** SUPPLIED TEXT **
******

Stablecoins have emerged as a pivotal innovation in the digital finance landscape, attracting attention from tech giants like Ant Group and JD.com. With recent regulatory developments in the U.S. and Hong Kong, and growing corporate interest, understanding what stablecoins are—and why they matter—is more important than ever.
This article breaks down the fundamentals of stablecoins, how they differ from other cryptocurrencies, their real-world applications, and the strategic motivations behind major companies entering this space.
Understanding Stablecoins: The Digital Form of Cash
Stablecoins are a type of cryptocurrency designed to maintain a stable value by being pegged to an underlying asset—most commonly fiat currencies like the U.S. dollar. Unlike volatile cryptocurrencies such as Bitcoin or Ethereum, stablecoins aim to minimize price fluctuations, making them suitable for everyday transactions and value storage.
According to Huatai Securities, “Stablecoins are effectively digital cash—equivalent to physical paper money but in digital form.” Their value is fixed relative to a reserve asset, meaning they don’t generate interest and have limited appreciation potential. This stability makes them ideal for use as a medium of exchange rather than speculative investment.
Core Types of Crypto Assets
As outlined by JD Group’s chief economist Shen Jianguang, crypto assets fall into four main categories:
- Digital currencies – including central bank digital currencies (CBDCs), tokenized deposits, and stablecoins.
- Tokenized securities – digital representations of traditional financial instruments.
- Real-world asset tokenization (RWA) – such as tokenized logistics or warehouse assets.
- Unbacked tokens – cryptocurrencies like Bitcoin and Ethereum that lack direct real-world asset backing.

******

** EXERCISES **
• A. Copy the listing below word for word, beginning at the line that contains "You are a computer-use" and continuing through the end of the listing. Leave the pictures out of your copy.
• B. Can you continue the stablecoin article from where it stops?

******

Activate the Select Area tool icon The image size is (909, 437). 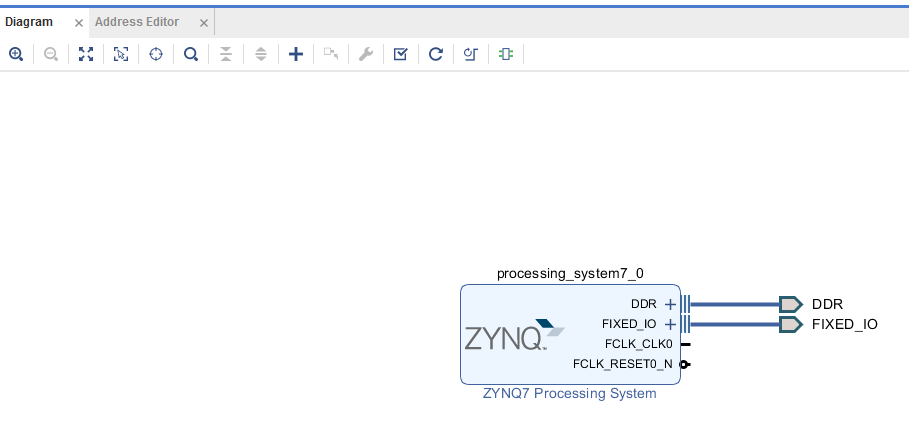coord(121,54)
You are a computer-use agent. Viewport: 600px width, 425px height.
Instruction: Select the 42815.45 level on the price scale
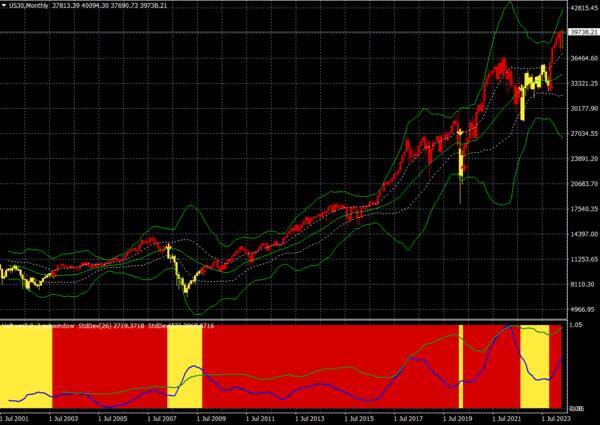click(584, 8)
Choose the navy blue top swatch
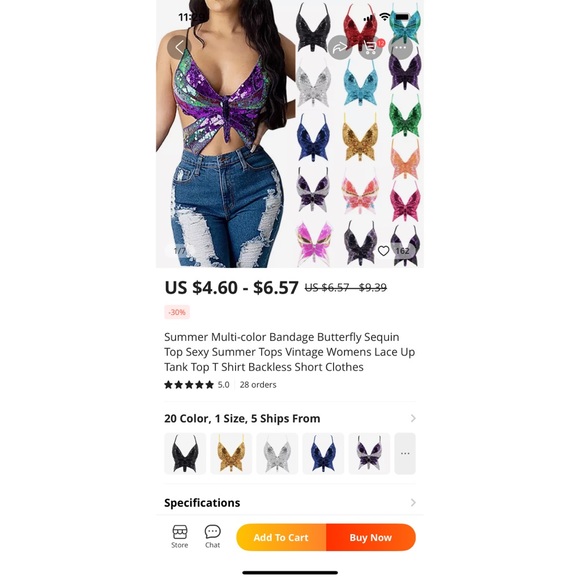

******

** RESPONSES FOR EACH TASK **
• A.
You are a computer-use agent. Viewport: 600px width, 425px height.
Instruction: Select the 42815.45 level on the price scale
click(584, 8)
Choose the navy blue top swatch

• B.
Among these, stablecoins occupy a unique position due to their direct link to tangible assets.
How Do Stablecoins Maintain Stability?
The key to a stablecoin’s reliability lies in its asset backing. Most mainstream stablecoins are backed by reserves of fiat currency—typically U.S. dollars—or low-risk financial instruments like U.S. Treasury bonds.
CITIC Securities reports that while stablecoins can theoretically be backed by commodities (like gold) or even other cryptocurrencies, the vast majority rely on fiat collateral.
Market Leaders: USDT and USDC
As of June 21, the global stablecoin market was valued at approximately $261.5 billion, according to CoinGecko data. The two dominant players are:
- USDT (Tether): $162.2 billion in circulation
- USDC (Circle): $61.3 billion in circulation
Together, these dollar-pegged stablecoins account for about 85% of the total market.
These issuers maintain reserves equal to their outstanding supply and invest those funds in highly liquid, low-risk assets—primarily U.S. Treasuries—to generate returns while ensuring redemption capability.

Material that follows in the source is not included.